### PAGE EXTRACT
..........
The bedded aspect of the truncated end of the Pentland chain, as seen from the north, has been already alluded to ([p. 281]). The rocks dip to the south-east, hence the lower members of the series are to be found along the north-west side of the hills.
Fig. 86.—Section across the north end of the Pentland Hills, from Warklaw Hill to Pentland Mains. Length about five miles.
1. Upper Silurian grits and shales, not seen where the line of section crosses; 2 2. Andesites and diabases in numerous interstratified sheets; 2 s. Intercalated sandstones and conglomerates; 3. Felsitic tuffs and breccias and orthophyre sheets; n, Volcanic neck; 4. Lower Carboniferous strata lying unconformably on and overlapping the volcanic series; 5. Calciferous Sandstones and Carboniferous Limestone series brought down against the volcanic series by a fault (f).
It will be noticed from the Geological Survey map that the volcanic rocks of the main body of the Pentland Hills are arranged in alternations of somewhat basic and more acid bands. The most basic sheets are some amygdaloidal diabases at the bottom of the whole series which make their appearance in Warklaw Hill ([Fig. 86]). The greater number of the dark lavas are varieties of andesite, sometimes tolerably compact, sometimes highly cellular and amygdaloidal. But interstratified with these are thick sheets of what used to be called "claystone," a term which here comprised decayed felsites (orthophyres), and also felsitic tuffs and breccias. The remarkably acid nature of some of these rocks has been already pointed out.
The total thickness of the volcanic series at the north end of the hills is about 7000 feet, but as neither the top nor the bottom is there visible, it may be considerably greater. At these maximum dimensions the rocks form the high scarped front of the Pentland Hills, which rises into so prominent a feature in the southern landscape of Edinburgh. A series of transverse sections across the chain from north to south will illustrate its structure and history. These I shall here describe, reserving for subsequent consideration the great vent of the Braid Hills.
..........
### DATA LINES
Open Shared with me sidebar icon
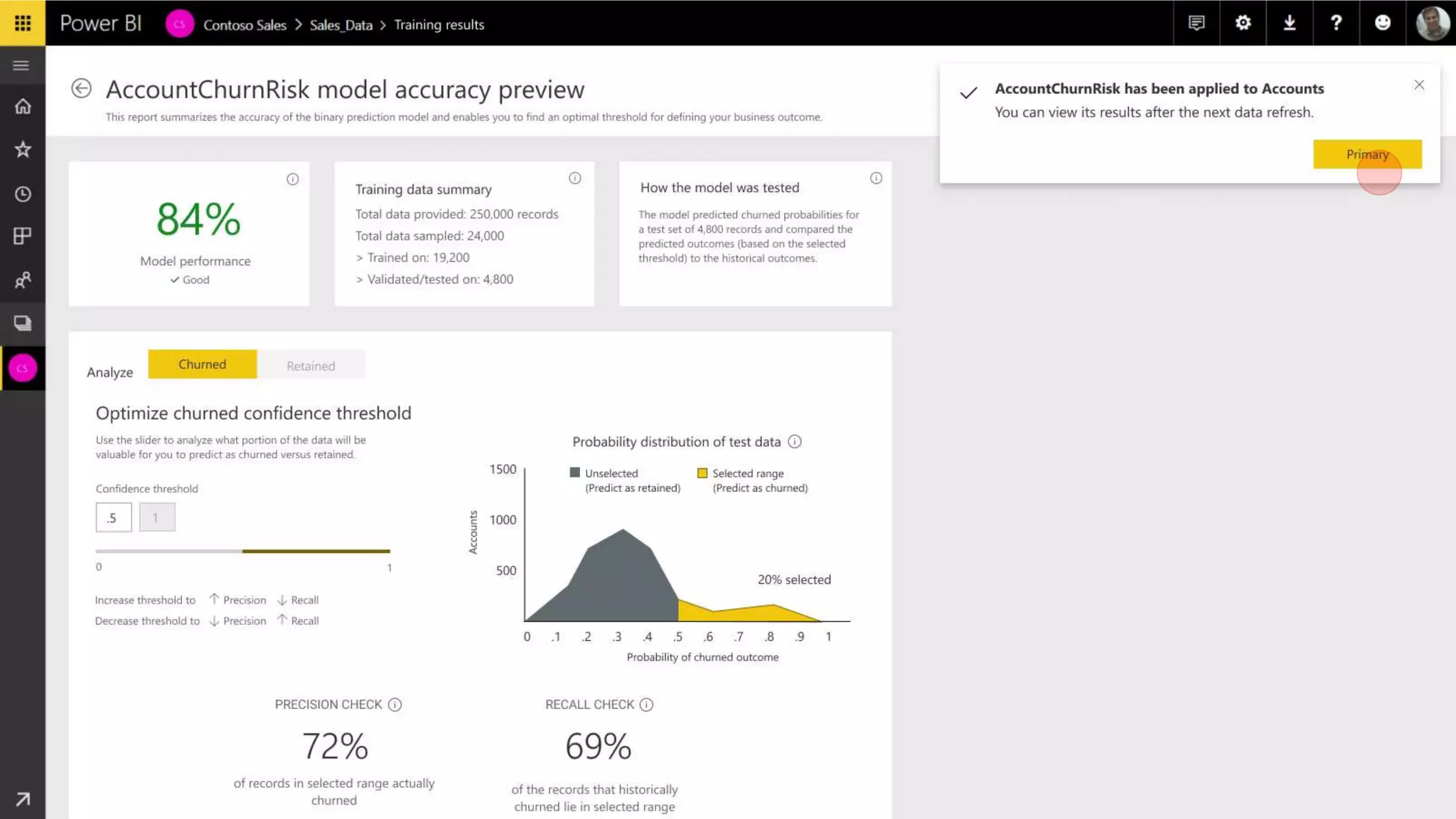This screenshot has width=1456, height=819. coord(23,280)
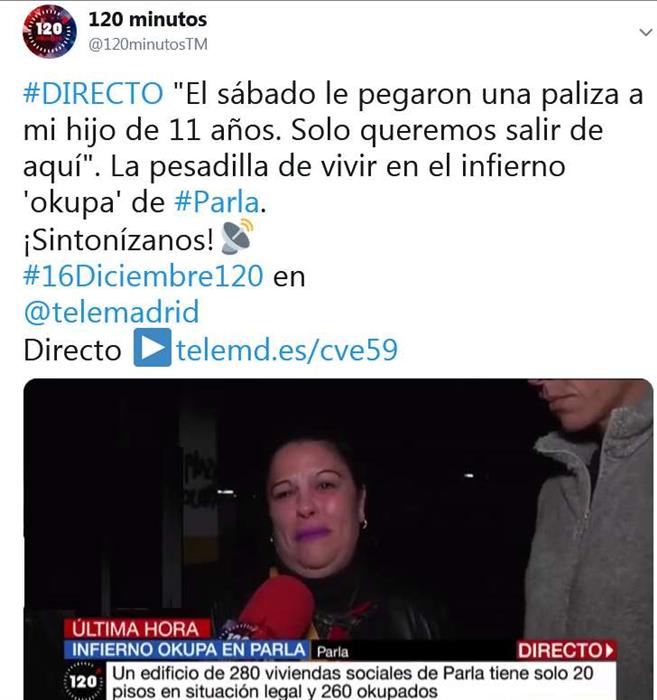
Task: Open the telemd.es/cve59 link
Action: pos(287,350)
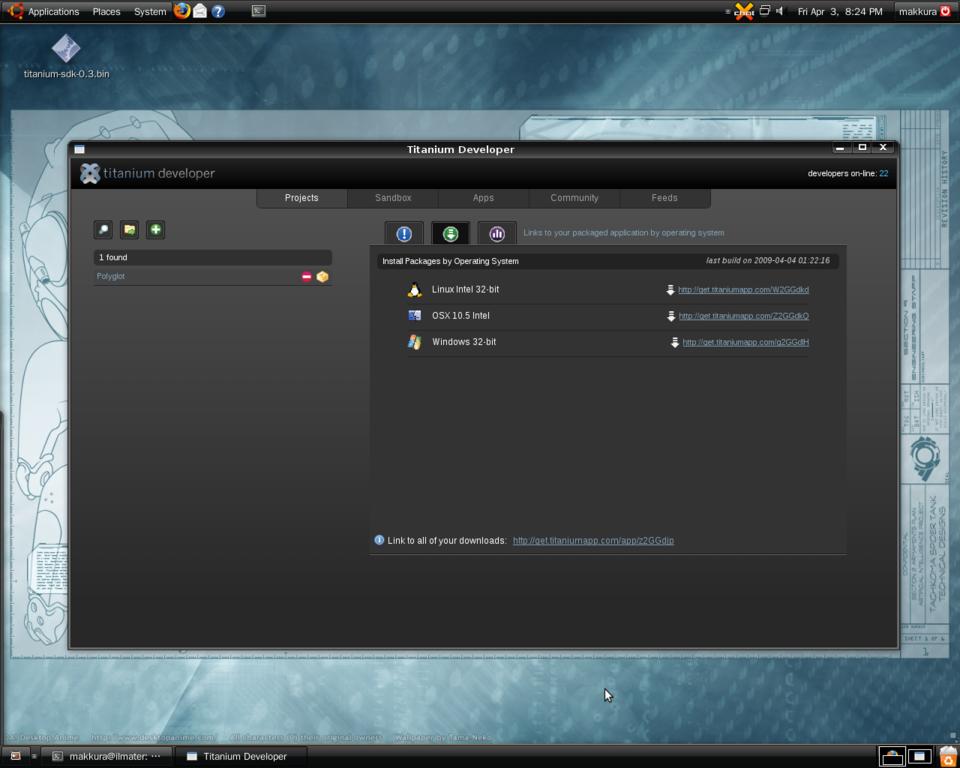Select the green download packages tab icon
Screen dimensions: 960x768
tap(450, 234)
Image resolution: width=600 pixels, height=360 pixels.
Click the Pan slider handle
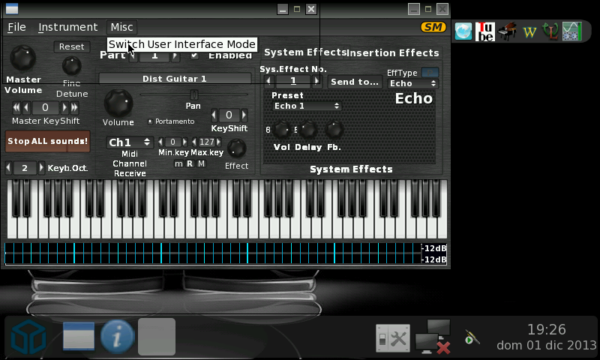[x=194, y=94]
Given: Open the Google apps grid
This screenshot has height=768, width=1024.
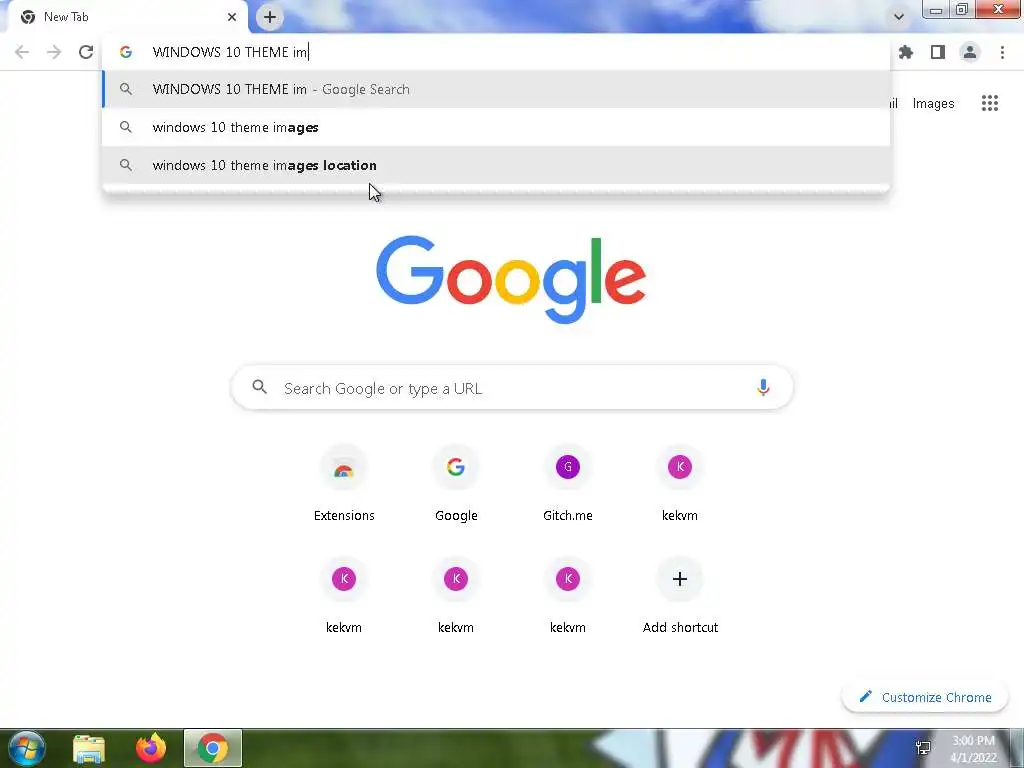Looking at the screenshot, I should pyautogui.click(x=989, y=103).
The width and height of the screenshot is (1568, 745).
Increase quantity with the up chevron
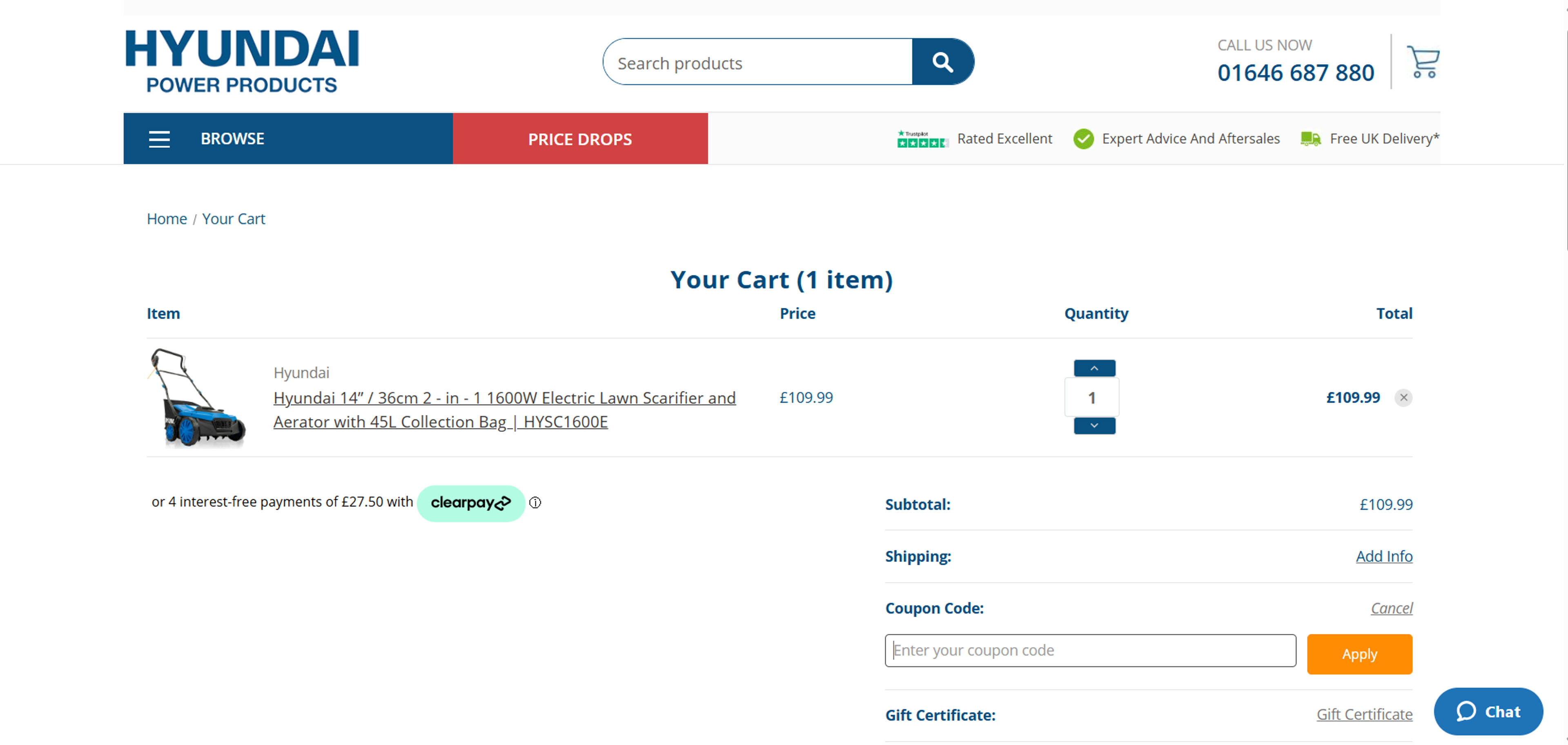pyautogui.click(x=1093, y=368)
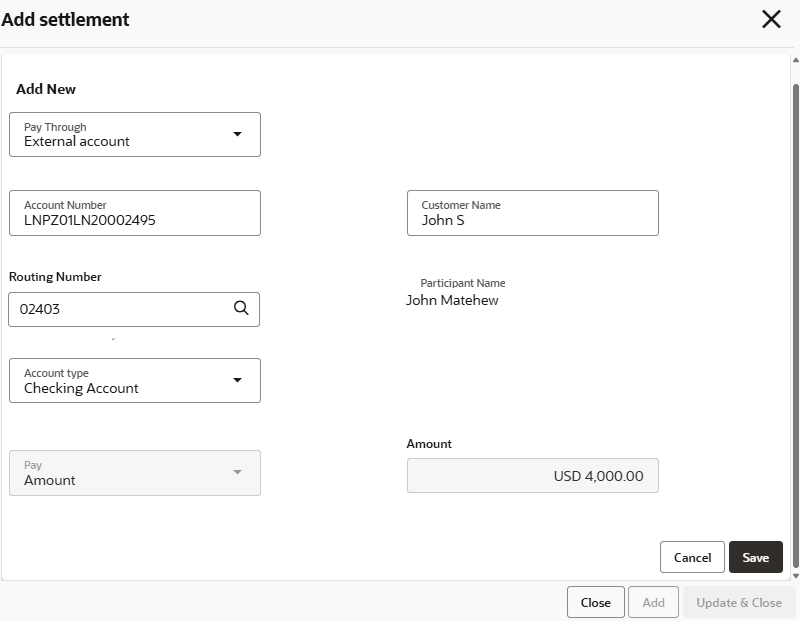Click the John Matehew participant name text
This screenshot has height=621, width=800.
452,300
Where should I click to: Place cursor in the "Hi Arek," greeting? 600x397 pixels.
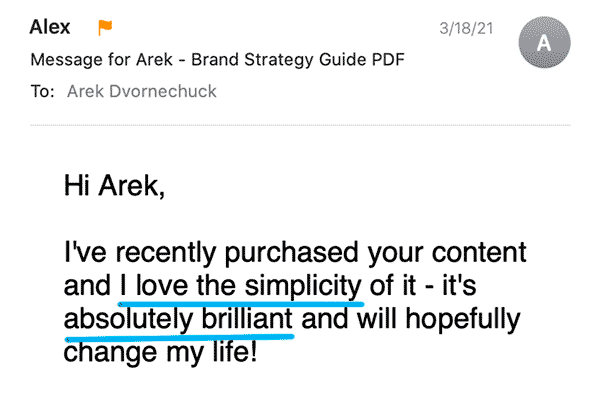[114, 186]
..........
### PROBLEMS TO SOLVE
1. Condense the paragraph in the Pentland Hills text that begins "The total thickness of the volcanic series," keeping its main facts.
2. Carry on the Pentland Hills text from its final sentence.

### OUTPUTS FOR THE TASKS
1. At the north end of the hills, the volcanic series is about 7000 feet thick. Neither its top nor its bottom is visible there, so it may be much thicker. At this greatest thickness the rocks form the high scarped front of the Pentland Hills, a prominent feature in Edinburgh's southern landscape. Transverse sections taken from north to south will show the chain's structure and history. The great vent of the Braid Hills is left for later.

2.
A section taken through the north end of the chain, where the maximum depth of volcanic material is exposed, presents the arrangement represented in [Fig. 86]. It will be seen that the base of the series is here concealed by the unconformable overlap of the Lower Carboniferous rocks on the west side, while the top is cut off by the great fault which on the east side brings down the Midlothian Coal-field.
Fig. 87.—View of the lava-escarpments of Warklaw Hill, Pentland chain, from the north-west.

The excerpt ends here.